Lent is over, which means my trial of being as strict about the sugar-free diet as we are with Logan is over, too. And thank God. I have to admit I came nowhere near eating as well as Logan–I had to cheat and have a few beers (especially when I finished my MBA a few weeks ago!), I had to be able to order Jimmy John’s for lunch when I would forget to pack my own (which was often), and I had to just plain cave and indulge in dessert with my husband a few times. I always knew that life with autism is tough for Logan, and now I know how extra hard we’re making it by not letting him enjoy the snacks and treats other kids all get to eat.

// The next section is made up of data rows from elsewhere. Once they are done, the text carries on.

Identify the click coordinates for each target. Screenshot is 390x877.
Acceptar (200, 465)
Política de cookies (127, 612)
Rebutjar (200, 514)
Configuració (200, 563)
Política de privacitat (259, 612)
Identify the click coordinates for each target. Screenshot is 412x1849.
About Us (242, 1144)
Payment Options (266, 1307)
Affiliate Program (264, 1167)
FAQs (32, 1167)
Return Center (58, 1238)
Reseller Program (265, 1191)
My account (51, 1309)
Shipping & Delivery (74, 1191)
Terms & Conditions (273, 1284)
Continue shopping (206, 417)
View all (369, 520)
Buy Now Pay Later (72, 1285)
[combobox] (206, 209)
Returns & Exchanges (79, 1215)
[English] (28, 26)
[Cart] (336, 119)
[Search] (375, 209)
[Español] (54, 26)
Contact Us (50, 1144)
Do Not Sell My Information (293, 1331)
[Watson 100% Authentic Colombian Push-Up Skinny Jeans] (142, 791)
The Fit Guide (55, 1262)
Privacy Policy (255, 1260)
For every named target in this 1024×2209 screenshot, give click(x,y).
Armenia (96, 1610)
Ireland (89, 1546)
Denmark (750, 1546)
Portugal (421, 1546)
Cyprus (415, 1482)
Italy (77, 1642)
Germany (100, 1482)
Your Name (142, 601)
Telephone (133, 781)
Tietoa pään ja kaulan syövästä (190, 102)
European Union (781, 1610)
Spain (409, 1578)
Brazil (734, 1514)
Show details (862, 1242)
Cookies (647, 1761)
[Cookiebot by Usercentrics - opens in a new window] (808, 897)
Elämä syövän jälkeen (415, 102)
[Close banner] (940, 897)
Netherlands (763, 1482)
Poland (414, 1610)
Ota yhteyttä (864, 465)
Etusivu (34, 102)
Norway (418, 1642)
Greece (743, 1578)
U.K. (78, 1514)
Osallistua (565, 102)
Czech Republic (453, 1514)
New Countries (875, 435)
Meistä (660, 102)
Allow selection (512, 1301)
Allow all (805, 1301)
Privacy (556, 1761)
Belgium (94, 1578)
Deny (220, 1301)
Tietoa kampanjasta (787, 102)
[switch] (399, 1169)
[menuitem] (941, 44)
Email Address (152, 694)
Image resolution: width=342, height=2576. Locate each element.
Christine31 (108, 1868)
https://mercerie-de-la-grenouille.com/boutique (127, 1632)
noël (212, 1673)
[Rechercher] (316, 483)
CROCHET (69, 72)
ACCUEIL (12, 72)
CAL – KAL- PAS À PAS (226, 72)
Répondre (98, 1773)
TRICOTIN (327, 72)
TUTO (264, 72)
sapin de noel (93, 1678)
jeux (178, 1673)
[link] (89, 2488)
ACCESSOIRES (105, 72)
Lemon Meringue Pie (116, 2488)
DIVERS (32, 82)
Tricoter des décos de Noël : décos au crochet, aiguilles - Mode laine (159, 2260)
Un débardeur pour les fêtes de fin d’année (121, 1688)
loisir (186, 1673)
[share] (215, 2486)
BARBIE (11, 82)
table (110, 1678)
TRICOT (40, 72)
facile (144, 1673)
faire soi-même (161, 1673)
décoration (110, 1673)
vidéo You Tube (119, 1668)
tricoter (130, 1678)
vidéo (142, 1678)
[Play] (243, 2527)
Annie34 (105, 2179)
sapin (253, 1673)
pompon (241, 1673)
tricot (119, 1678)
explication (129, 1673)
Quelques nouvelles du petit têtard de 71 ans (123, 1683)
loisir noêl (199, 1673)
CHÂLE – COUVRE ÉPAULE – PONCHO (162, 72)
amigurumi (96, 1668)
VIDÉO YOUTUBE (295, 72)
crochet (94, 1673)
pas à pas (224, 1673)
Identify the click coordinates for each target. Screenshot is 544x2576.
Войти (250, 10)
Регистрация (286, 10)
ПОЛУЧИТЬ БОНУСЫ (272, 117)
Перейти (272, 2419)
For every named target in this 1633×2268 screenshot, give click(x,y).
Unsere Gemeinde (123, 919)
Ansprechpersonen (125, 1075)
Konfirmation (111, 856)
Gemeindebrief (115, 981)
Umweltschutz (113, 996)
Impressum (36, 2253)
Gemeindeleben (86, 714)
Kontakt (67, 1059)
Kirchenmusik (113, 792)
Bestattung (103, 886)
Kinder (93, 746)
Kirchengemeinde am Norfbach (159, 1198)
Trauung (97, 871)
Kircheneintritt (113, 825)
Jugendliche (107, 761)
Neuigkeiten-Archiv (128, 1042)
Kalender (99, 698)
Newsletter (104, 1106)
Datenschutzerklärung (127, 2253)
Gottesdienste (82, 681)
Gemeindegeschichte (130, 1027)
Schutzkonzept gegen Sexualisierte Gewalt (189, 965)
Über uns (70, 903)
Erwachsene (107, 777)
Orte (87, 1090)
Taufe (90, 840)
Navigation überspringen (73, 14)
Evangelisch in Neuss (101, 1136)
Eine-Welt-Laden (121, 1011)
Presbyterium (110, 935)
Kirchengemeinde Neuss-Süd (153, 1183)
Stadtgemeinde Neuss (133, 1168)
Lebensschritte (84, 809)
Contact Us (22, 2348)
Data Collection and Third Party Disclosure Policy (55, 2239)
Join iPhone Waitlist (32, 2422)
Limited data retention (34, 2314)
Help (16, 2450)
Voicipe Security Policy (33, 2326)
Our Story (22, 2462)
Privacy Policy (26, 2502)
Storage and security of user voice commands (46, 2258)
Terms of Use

A few weeks ago, I was invited to read as a part of the annual Twin Cities Literary Festival, hosted by Cracked Walnut, which organizes literary readings around Minneapolis and St. Paul. The theme of the night was “Hooked,” and I and the other readers that night were supposed to read pieces somehow related to addiction. This was in the middle of my sugar fast, and sugar addiction was all I could think about. Here’s an excerpt from what I wrote and read for that night.
… Now the night outside tumbles black through the window, just like I feel inside, like Guinness spilled in a parking lot. My body feels groggy and heavy, and I should probably just go to sleep. Instead I bang the kitchen cupboard doors open and closed. I rummage through the backs of them, looking behind bottles of vitamins and boxes of tea bags. Chamomile, and lemon with honey. The color of Logan’s soft, 4-year-old hair.
“Goddamn it, why isn’t there anything in here?” I mutter.
I am hungry. Check that—I am starving. I had given up sugar a few days ago out of fairness to my son, whom we’d taken off sugar, gluten, and dairy a few months ago in hopes of killing off the excess of yeast in his digestive track and therefore treating his autism. It is promising—he has fewer meltdowns now and more conversational skills, it seems—but man, is following the diet hard. The dairy wasn’t too bad—luckily, Logan loves coconut milk and quinoa milk. The gluten actually wasn’t too bad, either—I suppose the silver lining in the rise in food allergies and intolerance is that there are plenty of products available today that are gluten-free.
But sugar is another story.
Spaghetti sauce, pizza, chicken noodle soup, rice cakes, baked beans, mayonnaise—everything has sugar. Even most products claiming to be “sugar-free” really aren’t—honey, agave nectar, and molasses are all sugar far as the yeast in the gut is concerned. Not even the sugar in fruit is allowed on this diet, because it will still feed the yeast overgrowth.Me reading for Cracked Walnut
I stare at a jar of peanut butter and want to cry.
“Now you know what it’s like to be addicted,” my husband wryly observes.
F you, I scream inside, my sugar withdrawal tearing me apart and sending white stabs of pain through my temples. It’s been just three days, and it feels as though I haven’t given up just sugar but all food entirely.
“I just want a goddamn plain bagel with cream cheese! But that has sugar!”
“Excuses,” my husband says. “Cook the broccoli that’s in the fridge.”
Even though I’m so hungry it feels as though an empty, gray universe is slowly ballooning behind my eyes, vegetables actually sound worse than nothing. I don’t want vegetables—I want something hot, smooth, and comforting.
I had combed Whole Foods shortly after I gave up sugar in search of something to grab for lunch and take back to work; curried cauliflower was about my only option. Now, I wasn’t looking at the red slabs of beef or the lemon-dusted pork loins, or any of the raw vegetables. I didn’t have time to actually cook myself a meal for lunch, nor did I have the means to do so at my office. I needed something I could get quickly. And here, I think, is how sugar hooks us–life is so busy and cluttered today, that we need those easy products laced with sugar. If we want to give up sugar, we have to give up our modern lifestyle—which sounds to me, as I grab a bowl from the cupboard and angrily pour myself a bowl of Quaker Life cereal with 6 grams of sugar—like giving up life itself.
Of course, the point of the sugar-free diet is to make life easier for Logan, not harder. My 40 days made life hell–I wish I could tell definitively which way it swung life for Logan. On one hand, he freely chooses not to eat Goldfish crackers if he sees Sadie with them. On the other hand, he always asks to smell things with casein or gluten, and the other day said so forlornly, “I wish I could have pizza again.” Sometimes he seems so stoic it just breaks my heart.
Feeling: Defeated. I tried so hard, and still couldn’t completely give up sugar!